TM-194: Vanish

Sep 07, 2007 23:40

"The true magic of this broken world lay in the ability of the things it contained to vanish, to become so thoroughly lost, that they might never have existed in the first place." The Amazing Adventures of Kavalier & Clay, by Michael Chabon.

Hank McCoy had a round face. It wasn’t an ugly face, or a particularly handsome one, but it was round, and jovial-as round faces tend to be-while somehow still conveying the intelligence of a much more angular countenance.

He had his mother’s eyes, which, aesthetically, was a good thing, because they were deep and brown and flecked with mischief. Practically, they weren’t so beneficial; Hank’s parents discovered his farsightedness when he was barely five years old. But the glasses suited him, almost as well as the eyes did, and Hank never found reason to complain.

His nose was his father’s, straight and Roman and a little overlong. His lips, too, were his father’s, full and well-shaped, and he also shared Norton McCoy’s eyebrows, heavy and expressive. But Hank’s hair was all his mother’s - the sort of thick, dark, slightly wavy locks that had made his father fall for a young woman once called Edna Franklin.

When the X-Men had just been founded, and only five confused adolescents ran through the hallways of Charles Xavier’s childhood home, the professor took a lot of pictures. Like a proud father, he wanted to document the coming-of-age of the five students he loved so dearly, and he filled a dozen photo albums with his posed and candid snapshots. Now those albums sit on the bottom shelf of a certain bookcase in one of the Institute’s common rooms, battered and singed from so many attacks on the building but still extant after all these years. And sometimes, when there’s a quiet moment, Hank likes to look through the pictures.

As he turns the pages, Hank smiles, a little sadly, at grinning pictures of Scott and Jean, hand-in-hand; he laughs, fondly, at pictures of Bobby making faces, and Warren posing like a Teen Beat poster boy. But mostly, as he’s glancing through the photographs, he looks at himself. He looks at that long Roman nose and those brown, bespectacled eyes and that dark hair, and then he closes his eyes and quizzes himself, like a high school student all over again, flashcards in hand.

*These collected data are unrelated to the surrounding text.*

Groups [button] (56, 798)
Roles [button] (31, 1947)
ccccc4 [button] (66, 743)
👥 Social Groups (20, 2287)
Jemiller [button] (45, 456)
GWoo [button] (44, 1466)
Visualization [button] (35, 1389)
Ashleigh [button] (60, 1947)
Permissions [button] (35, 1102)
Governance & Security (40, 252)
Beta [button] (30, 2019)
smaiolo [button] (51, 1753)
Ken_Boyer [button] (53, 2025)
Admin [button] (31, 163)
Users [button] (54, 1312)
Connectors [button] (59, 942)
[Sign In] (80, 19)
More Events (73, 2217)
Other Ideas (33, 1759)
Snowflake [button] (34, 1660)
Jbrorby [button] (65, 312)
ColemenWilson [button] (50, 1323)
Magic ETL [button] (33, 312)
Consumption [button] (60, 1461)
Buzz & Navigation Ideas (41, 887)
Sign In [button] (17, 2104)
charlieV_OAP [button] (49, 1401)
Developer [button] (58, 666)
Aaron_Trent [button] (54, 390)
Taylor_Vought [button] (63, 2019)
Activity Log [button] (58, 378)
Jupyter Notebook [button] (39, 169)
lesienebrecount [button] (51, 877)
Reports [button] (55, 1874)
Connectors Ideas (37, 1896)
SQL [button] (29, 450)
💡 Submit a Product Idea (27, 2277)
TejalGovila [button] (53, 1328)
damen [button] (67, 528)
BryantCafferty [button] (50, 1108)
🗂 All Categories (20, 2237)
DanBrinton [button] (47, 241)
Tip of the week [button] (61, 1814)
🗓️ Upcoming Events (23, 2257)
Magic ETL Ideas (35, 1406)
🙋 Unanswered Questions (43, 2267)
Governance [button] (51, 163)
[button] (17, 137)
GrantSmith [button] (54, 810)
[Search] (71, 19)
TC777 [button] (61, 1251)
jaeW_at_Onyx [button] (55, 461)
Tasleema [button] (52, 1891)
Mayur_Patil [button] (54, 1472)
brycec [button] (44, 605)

Just how full were his lips? And just how heavy were his eyebrows? Hank knows he should remember these things. But after so many years with a different face-two different faces, at this point-there are times when Hank can’t honestly remember. Like a woman who’s dyed her hair so many colors that she can no longer describe the original, Hank has lost track of the way his eyes used to crinkle when he laughed, and the way his ears burned red when he was embarrassed, and the way his cheeks were dotted with sparse freckles. And so he looks at the albums, and studies, and pretends that studying is as good as remembering.

But someday, these albums will burn. Some villain will attack, and the common room will catch fire in the chaos of crumbling walls and bursting gas lines. As the fire licks closer to the pictures, Scott and Jean’s hands will curl apart, and Bobby’s funny faces will twist into painful, grotesque shapes, and Warren’s smile will melt away. And one by one, Hank’s human features will be eaten up and turned into oily blue-black clumps, unrecognizable.

And when that happens, and he scans the wreckage with heartbroken yellow eyes set in a face of blue fur and whiskers, Hank’s honestly not sure he’ll be able to prove that they ever existed at all.